Smoky air makes bees more aggressive

Local bee keepers say the smoke is even resulting in less honey production. KREM 2's Amanda Roley has more from the experts.

SPOKANE, Wash. – The smoke is not just affecting humans. It turns out it is causing bees to be more aggressive.

The Inland Empire Beekeepers Association is set up at the Spokane County Fair and they are ready for you to come buy some of their local honey. If you are wondering why supplies look a bit low, it is because all this smoke in the area is not making the bees happy.

"Every single one of them I opened up were not happy, they were angry," said beekeeper Jerry Tate.

Tate said the smoke is limiting bee activity and causing them to stay close to home.
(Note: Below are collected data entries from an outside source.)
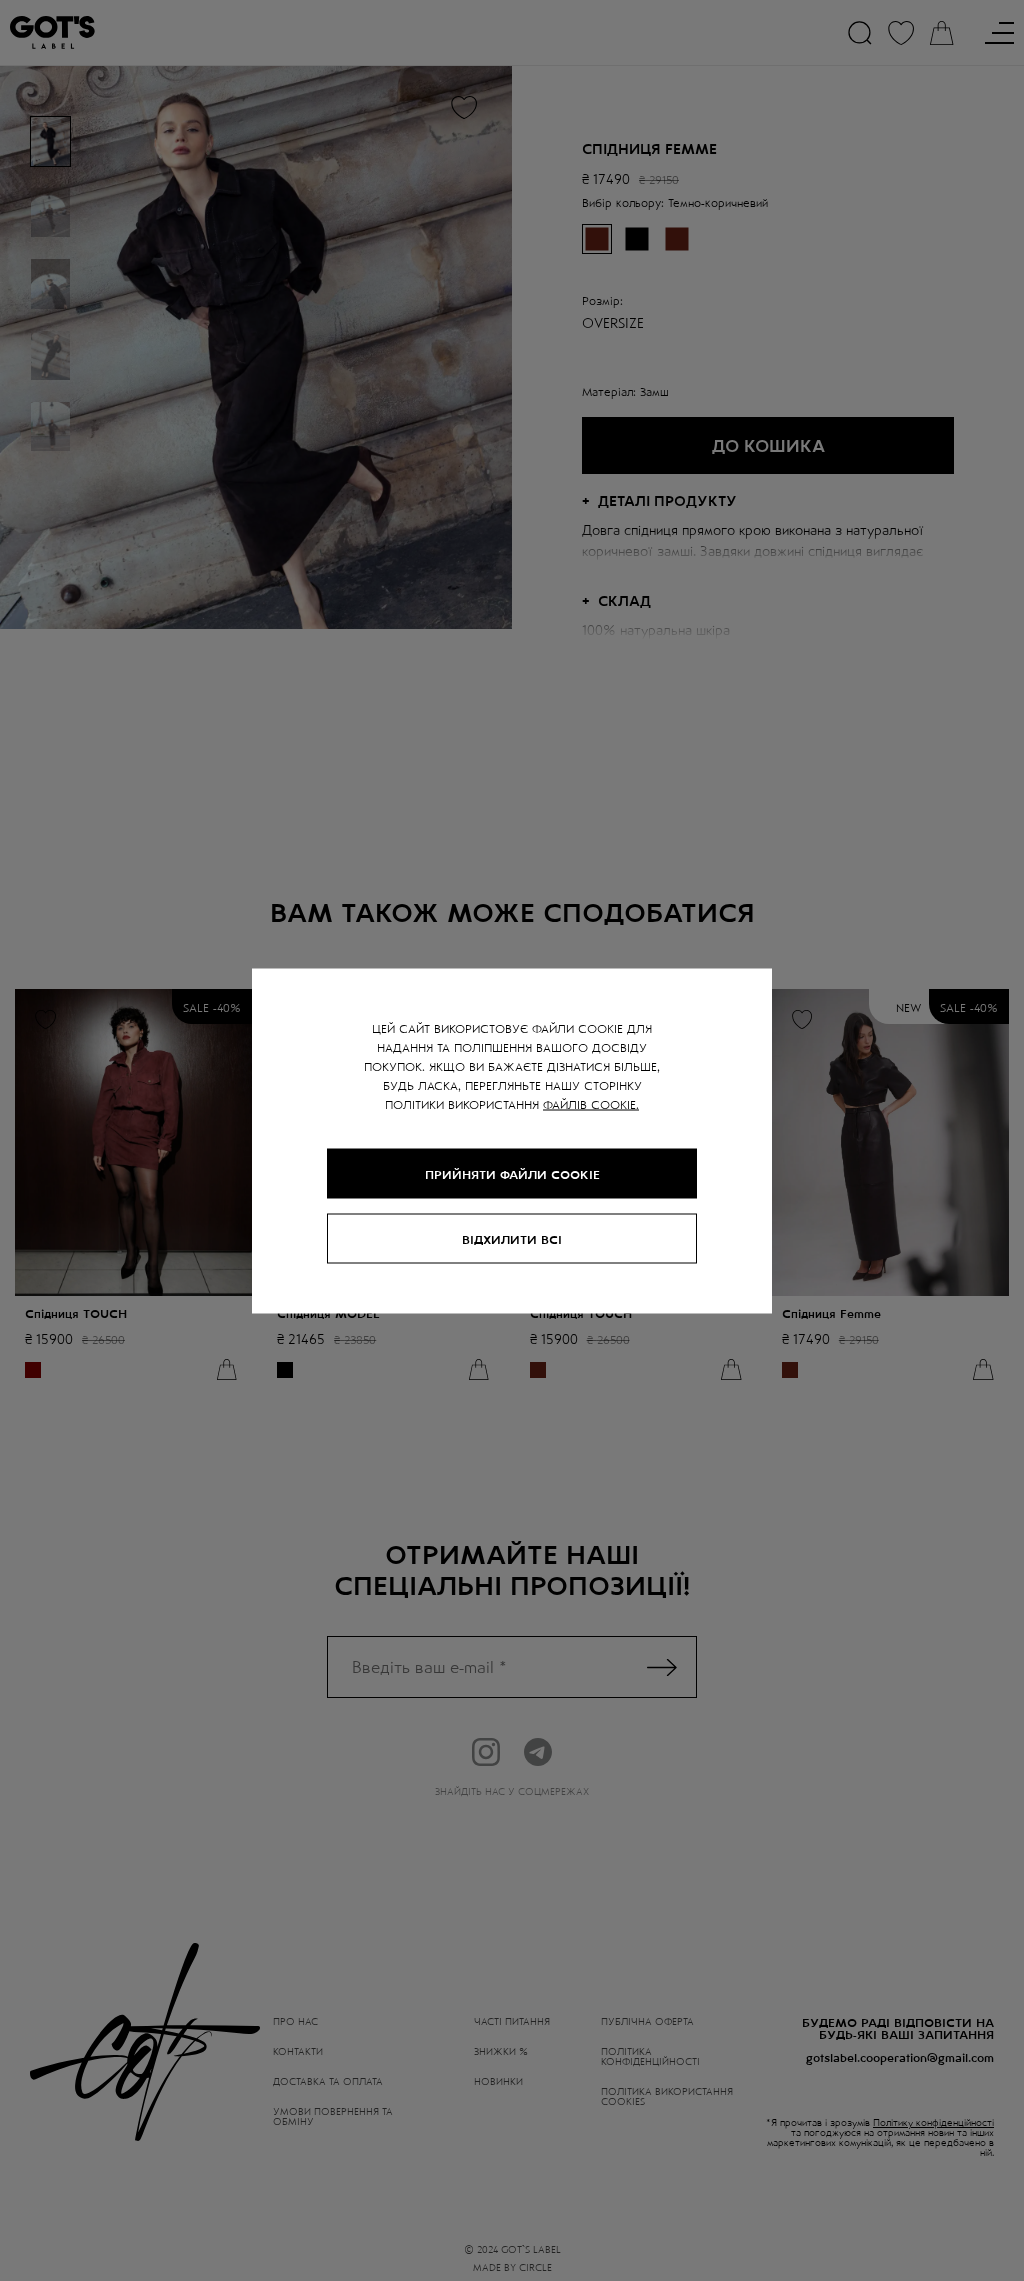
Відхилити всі (512, 1238)
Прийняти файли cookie (512, 1173)
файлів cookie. (591, 1103)
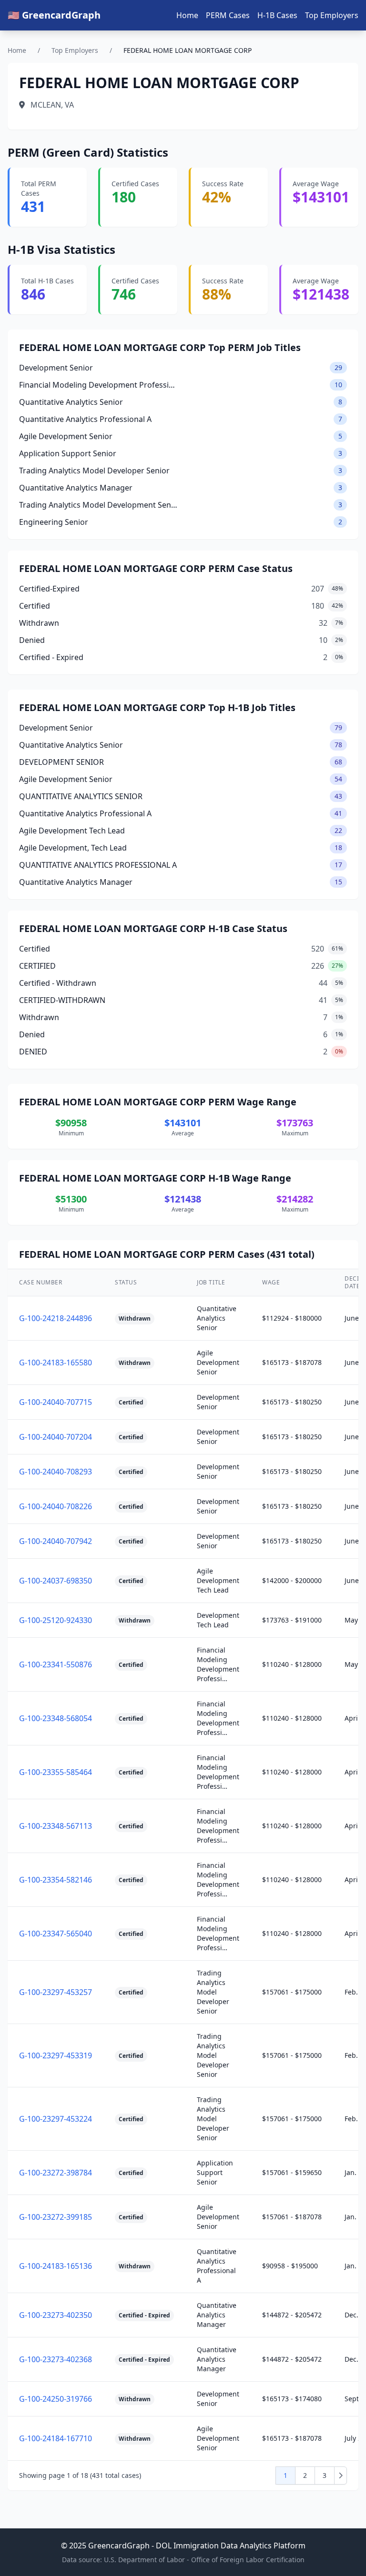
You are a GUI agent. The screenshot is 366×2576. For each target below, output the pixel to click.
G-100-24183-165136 (55, 2266)
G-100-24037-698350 (55, 1580)
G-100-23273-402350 (55, 2315)
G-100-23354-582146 (55, 1879)
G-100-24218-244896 (55, 1318)
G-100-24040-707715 (55, 1402)
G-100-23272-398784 (55, 2172)
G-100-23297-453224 (55, 2119)
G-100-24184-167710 (55, 2438)
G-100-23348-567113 (55, 1826)
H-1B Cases (277, 15)
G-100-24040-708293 (55, 1471)
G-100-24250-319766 (55, 2399)
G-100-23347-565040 (55, 1933)
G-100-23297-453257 (55, 1992)
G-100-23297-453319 (55, 2055)
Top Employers (331, 15)
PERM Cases (228, 15)
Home (187, 15)
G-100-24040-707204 (55, 1437)
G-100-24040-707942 (55, 1541)
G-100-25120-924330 (55, 1620)
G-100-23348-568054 (55, 1718)
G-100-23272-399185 (55, 2217)
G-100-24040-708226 (55, 1506)
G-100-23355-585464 (55, 1772)
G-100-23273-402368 (55, 2359)
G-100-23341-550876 (55, 1664)
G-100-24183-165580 (55, 1362)
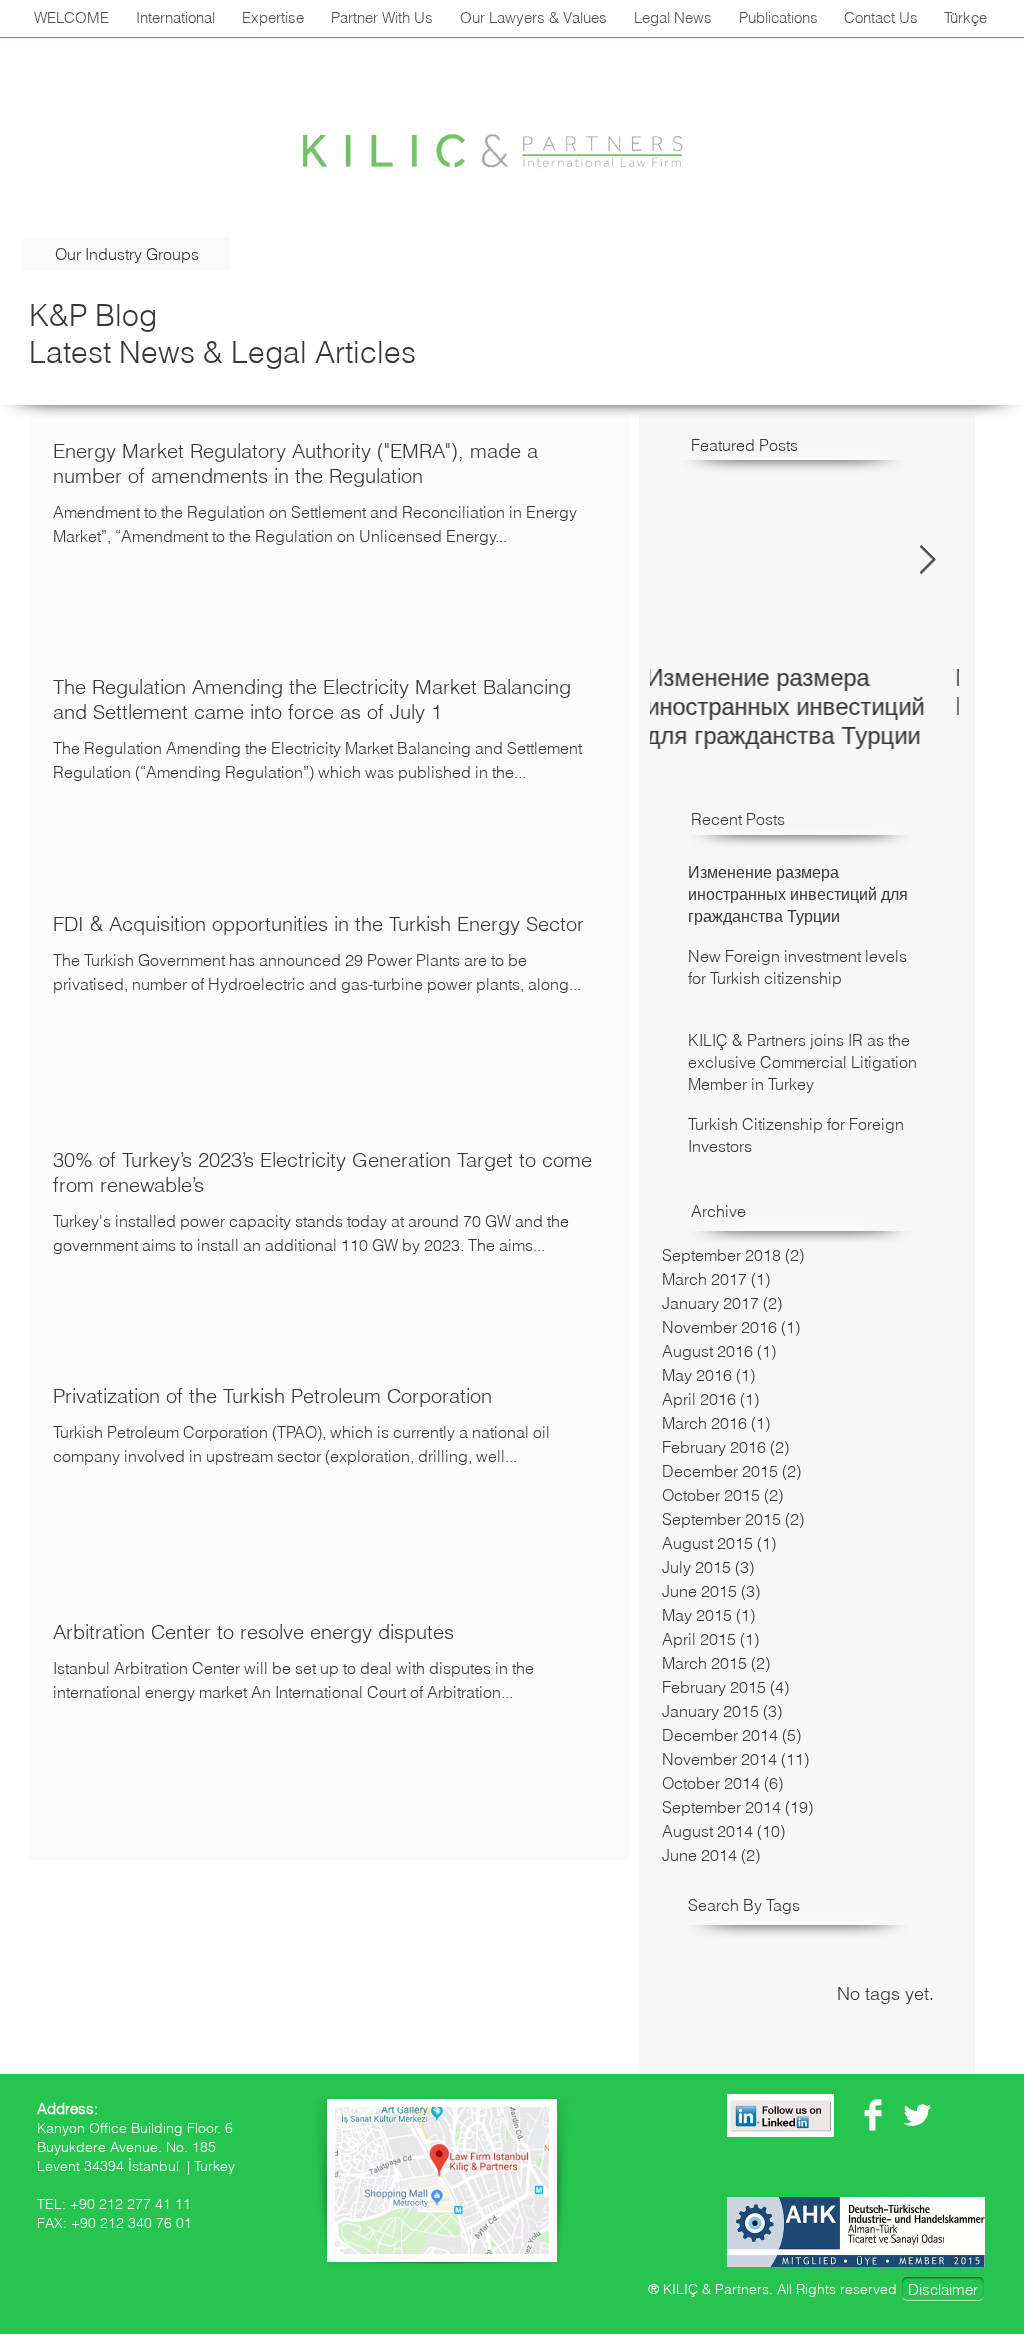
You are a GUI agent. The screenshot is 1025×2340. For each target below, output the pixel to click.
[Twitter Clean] (917, 2115)
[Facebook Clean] (873, 2115)
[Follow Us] (780, 2115)
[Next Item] (927, 561)
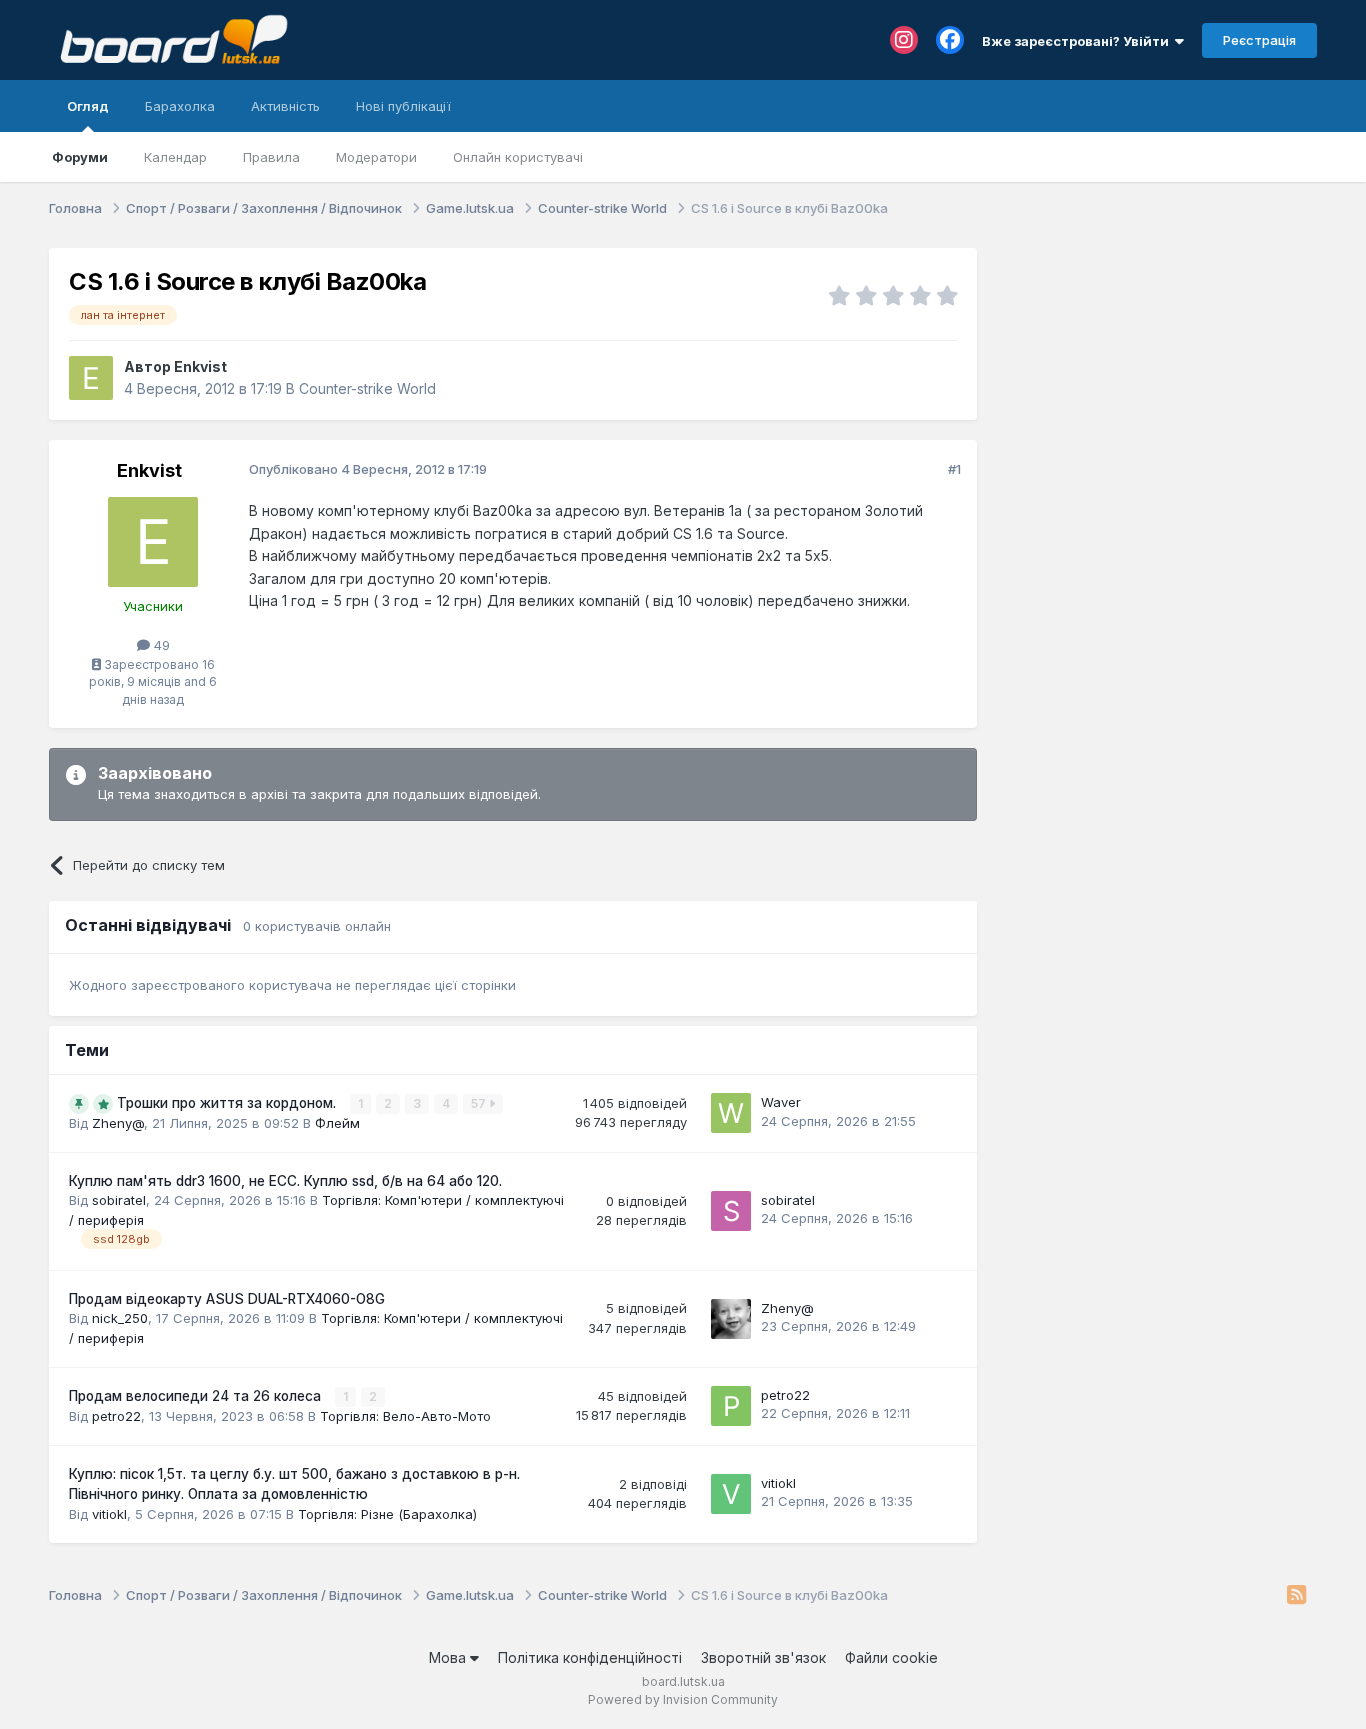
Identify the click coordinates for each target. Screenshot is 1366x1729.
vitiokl (109, 1514)
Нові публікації (403, 106)
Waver (781, 1102)
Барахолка (180, 106)
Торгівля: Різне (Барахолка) (387, 1514)
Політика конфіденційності (590, 1657)
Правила (271, 157)
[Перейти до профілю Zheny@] (731, 1319)
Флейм (337, 1123)
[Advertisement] (1157, 373)
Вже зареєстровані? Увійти (1078, 41)
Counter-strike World (367, 388)
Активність (285, 106)
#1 (954, 469)
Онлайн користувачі (518, 157)
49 (160, 645)
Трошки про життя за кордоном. (228, 1103)
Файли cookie (891, 1657)
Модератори (376, 157)
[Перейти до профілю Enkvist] (91, 378)
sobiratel (119, 1200)
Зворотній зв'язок (763, 1657)
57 (480, 1103)
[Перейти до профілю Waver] (731, 1113)
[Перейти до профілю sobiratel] (731, 1211)
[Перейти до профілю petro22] (731, 1406)
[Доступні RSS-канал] (1296, 1596)
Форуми (80, 157)
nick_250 (120, 1318)
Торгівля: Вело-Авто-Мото (405, 1416)
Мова (449, 1657)
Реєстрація (1259, 40)
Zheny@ (118, 1123)
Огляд (88, 106)
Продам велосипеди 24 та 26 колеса (197, 1396)
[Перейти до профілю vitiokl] (731, 1494)
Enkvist (200, 366)
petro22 (116, 1416)
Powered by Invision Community (683, 1699)
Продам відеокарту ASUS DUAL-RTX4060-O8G (227, 1299)
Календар (175, 157)
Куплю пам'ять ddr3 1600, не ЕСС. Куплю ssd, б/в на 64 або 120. (285, 1181)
"When I went out to look at the bees, they were all clustered on the front of their hive. There were no bees flying. In the middle of the day between 12 and 3 o'clock, bees are always out flying," said Tate.

The bees are exposed to smoke when beekeepers use it to collect their honey.

"The first thing a bee does when we smoke them with a smoker is they duck their head down and go grab some honey like they're going to escape. So it causes them to go into defensive mode," said Tate.

But this extended exposure to smoke is affecting the bees' natural process of making honey.

"They're thinking there's a forest fire or something that's going to endanger their home. Therefore, they have to be ready to evacuate. And they constantly sit there ready to evacuate 24/7," Tate explained.

While the bees stay in defense mode, they're eating and because of this they have already started consuming their winter storage.

"So that's not a good thing. We're desperate for rain. Normally in Spokane we have a good honey flow through the month of July and early August. The honey flow was way, way down. We probably got half of our production," Tate said.

All beekeepers can do now is collect what little surplus honey they can and feed the bees to fatten up for winter.